*** Text provided ***
Stevenson by René Follet
'Stevenson, le pirate intérieur'.

Graphical contributions
Since the 1980s, René Follet has furthermore contributed to several collective projects. He has participated in tributes to comics heroes like Derib's 'Buddy Longway ('Les Amis de Buddy Longway', 1983), Martin Lodewijk's 'Agent 327' ('Dossier Vier Dozijn' in Eppo, 1986) and Jean Roba's 'Boule et Bill' ('Boule et Bill font la fête', 1999). Of a more humanitarian nature were his contributions to 'Pétition: à la Recherche d'Oesterheld' (1985) for Amnesty International Belgium, 'Téléthon - La B.D. du Défi' (Lombard, 1990), an album to raise money for the battle against neuromuscular diseases, and Amnesty International's 'En chemin elle rencontre...' books (2009-2013), to raise awareness about violence against women. He furthermore drew for Frank Pé's anthology 'Entre Chats' (Delcourt, 1989). In 2004 Follet illustrated the third book of Bruno Senny's gastronomical detective stories with the character 'Baudruche' (Apach, 2003). The other installments featured illustrations by François Walthéry, Derib and Dany. Late in his career Follet helped Emmanuel Lepage with the artwork of 'Les Voyages d'Ulysse' (2016) and 'Les Voyages de Jules' (2019), two books co-written by Lepage and Sophie Michel and published by Daniel Maghen.
*** End of Text provided ***
• _Tasks_
1. In the passage about René Follet's graphical contributions, who co-wrote 'Les Voyages d'Ulysse' and 'Les Voyages de Jules'?
2. Write the next part of the passage about René Follet's graphical contributions, picking up right after its last sentence.
*** Input data ***
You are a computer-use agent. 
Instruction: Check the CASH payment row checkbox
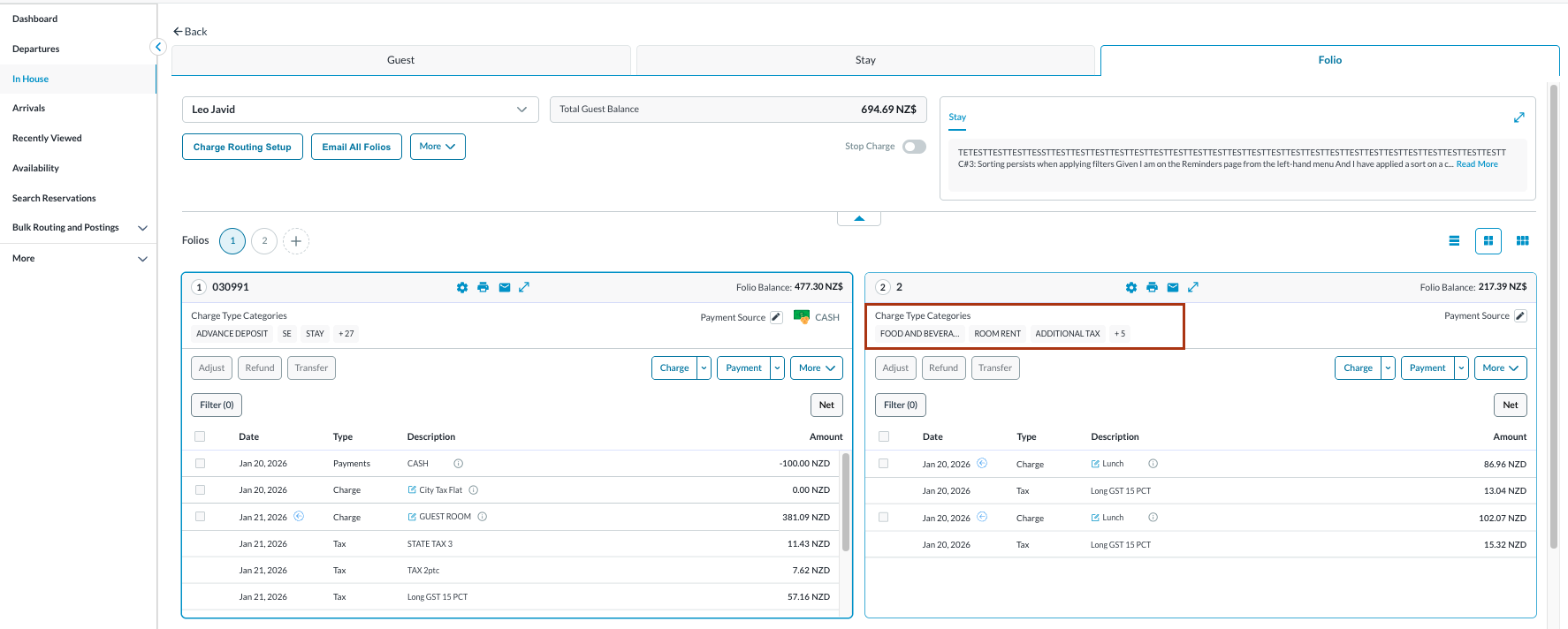coord(200,464)
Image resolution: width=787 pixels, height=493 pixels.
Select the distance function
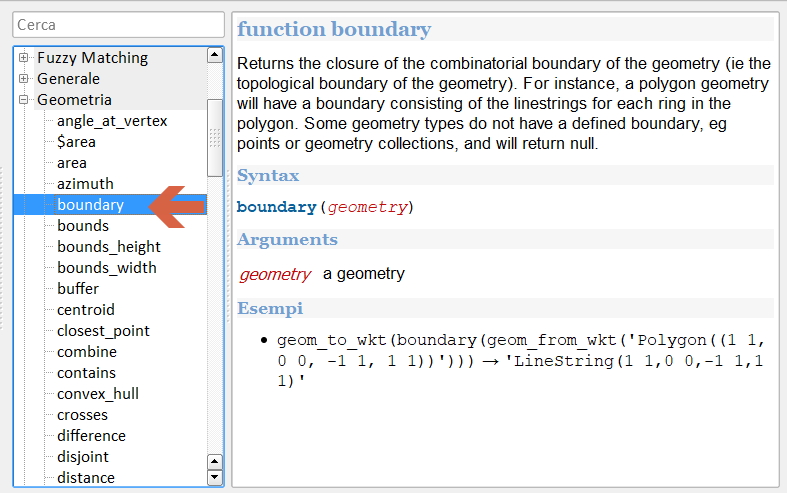(85, 478)
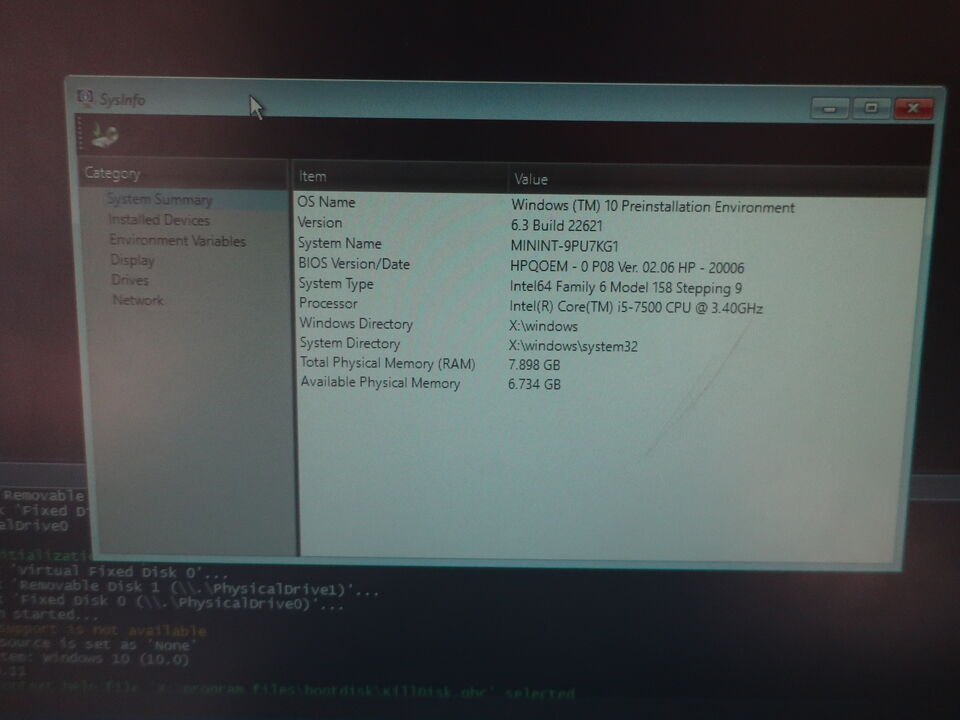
*** End of Input data ***
• _Answers_
1. Emmanuel Lepage and Sophie Michel.

2.
Recognition
Even though his comics projects were never bestsellers, René Follet has been awarded on several occasions. In 1975 he won the Prix Saint-Michel for 'Ivan Zourine'. The Prix Tournesol was handed to him at the Angoulême Festival in 1998 for the second 'Ikar' album, while 'Terreur' earned him the Grand Prix du Dessin by the Chambre Belge des Experts en Bande Dessinée in 2003. Follet was honored at the Huy Comics Festival in 2005, and he shared the Grand Prix de la Critique by the ACBD with Emmanuel Lepage and Sophie Michel for 'Les Voyages d'Ulysse' in 2017.

Death
René Follet continued to work until well into his eighties. If not for books or magazines, then for commissions by private individuals. The so-called "poet of the brush" passed away in Brussels on 13 March 2020, about a month before his 89th birthday.

Legacy and influence
Jozef Peeters compiled a monography about René Follet's career, called 'René Follet: Un rêveur sédentaire' in 2007. The book contained previously unpublished drawings, but also written contributions by the colleagues who admire him the most, such as Frank Pé, Alec Séverin, Tibet, René Hausman, Derib and Martin Lodewijk. Another artist influenced by him is Alain Dodier.


Self portrait of René Follet and his characters.